Царь велел тебя повесить

Элтанг Лена

Роман «Царь велел тебя повесить» включает в себя книгу, написанную шестью годами раньше, но полностью пересматривает и переворачивает ее сюжет. Тайна гибели старого друга, история безысходной любви и разорения фамильного дома наполняются новым смыслом, герои, прежде молчавшие, обретают голос и дают ключевые показания. Костас Кайрис – вечный странник, тартуский студент, лиссабонский наследник – попадает в тюрьму за убийство, которого он не совершал. В письмах из камеры он распутывает, казалось бы, безнадежные узлы своей жизни. Выясняется, что сила письма, писательства мощнее семейных корней, человеческих связей, непоправимых ошибок и непреодолимых обстоятельств – одним словом, судьбы. Честный и дерзкий текст, обращенный в прошлое, меняет будущее и становится дорогой к свободе.

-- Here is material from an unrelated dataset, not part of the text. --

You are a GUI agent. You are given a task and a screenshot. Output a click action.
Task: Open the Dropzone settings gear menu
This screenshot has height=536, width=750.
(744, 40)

Художественное оформление и макет Андрея Бондаренко

© Л. Элтанг, текст, 2018

© А. Бондаренко, художественное оформление, макет, 2018

© ООО «Издательство Аст», 2018

Часть первая

Другие барабаны

Глава первая

Утром я впервые в жизни побрился ножом у ручья. Давно хотел это сделать. Вода была родниковая, ледяная, но я выкупался, натянул свитер и выпил кофе из красного термоса, который сунул мне в руки хозяин кафе «Канто», когда я сказал, что ударяюсь в бега. Встретив его недоверчивый взгляд, я добавил, что он может взять себе дверные ручки, уцелевшие при пожаре, железные полки и все, что найдет там полезного. Если поймают, накинут еще год к твоим четырем, сказал хозяин кафе, а то и два. Я пожал плечами, но его слова застряли в памяти, как синие резиновые цифры в сырной голове. В детстве я выковыривал их из желтой восковой корки и складывал под стекло, вместе с сушеными кузнечиками и прочей ерундой. Четыре плюс два равно шесть.

Я думал об этом, стоя на обочине шоссе E1, еще не просохшего от ночного дождя. К тому времени, как я выйду, на европейских купюрах будет нарисован кто-то другой, может статься, самой Европы уже не будет, и вполне вероятно, что не будет бумажных денег вообще. Голосовать пришлось недолго, в семь часов меня подобрал грузовик, направлявшийся на север, так что я сошел возле Карвалейры, когда солнце еще не достигло зенита. До испанской границы оставалось полдня пути.

Согревшись, я выложил все из карманов на траву и осмотрел свое имущество. Что у меня в сумке, я и так знал: две белые рубашки, бритвенный помазок, твидовый пиджак и фаянсовая кукольная голова. Когда за мной пришли, сестра набила сумку чем попало, хотя торопиться было некуда, полицейские спокойно ждали, когда я буду готов. В карманах обнаружился паспорт, две сотенные купюры, спички, разбитый телефон и нож, который я присвоил вчера на кухне мотеля.

В Лиссабон я больше не вернусь, а бежать лучше всего налегке. Вот сидеть – другое дело. В камере каждая вещь, карандаш или обмылок, становится артефактом, подтверждающим существование свободы. Пачка оберточной бумаги, на которой я писал в сетубальской тюрьме, была украдена, когда соседям по камере передали рассыпной табак.

Глава вторая

Нынче служанка приволокла корзину калабрийского лука, сладкого, как яблоки, и чистит его на кухне, включив радио на полную мощность. Я заперла свою дверь, встала перед зеркалом и смотрю на свое тело, похожее на лессировки сиенской школы – зеленые тени на розовом. Знаешь ли ты, что философ Хрисипп умер от смеха, наблюдая, как его пьяный осел пытается есть инжир? Я тоже умираю от смеха, милый, смеюсь каждый день, каждую ночь, стоит мне вспомнить, на что я угробила свои сорок четыре года, и тебе придется потерпеть этот смех, раз уж я раздобыла диктофон.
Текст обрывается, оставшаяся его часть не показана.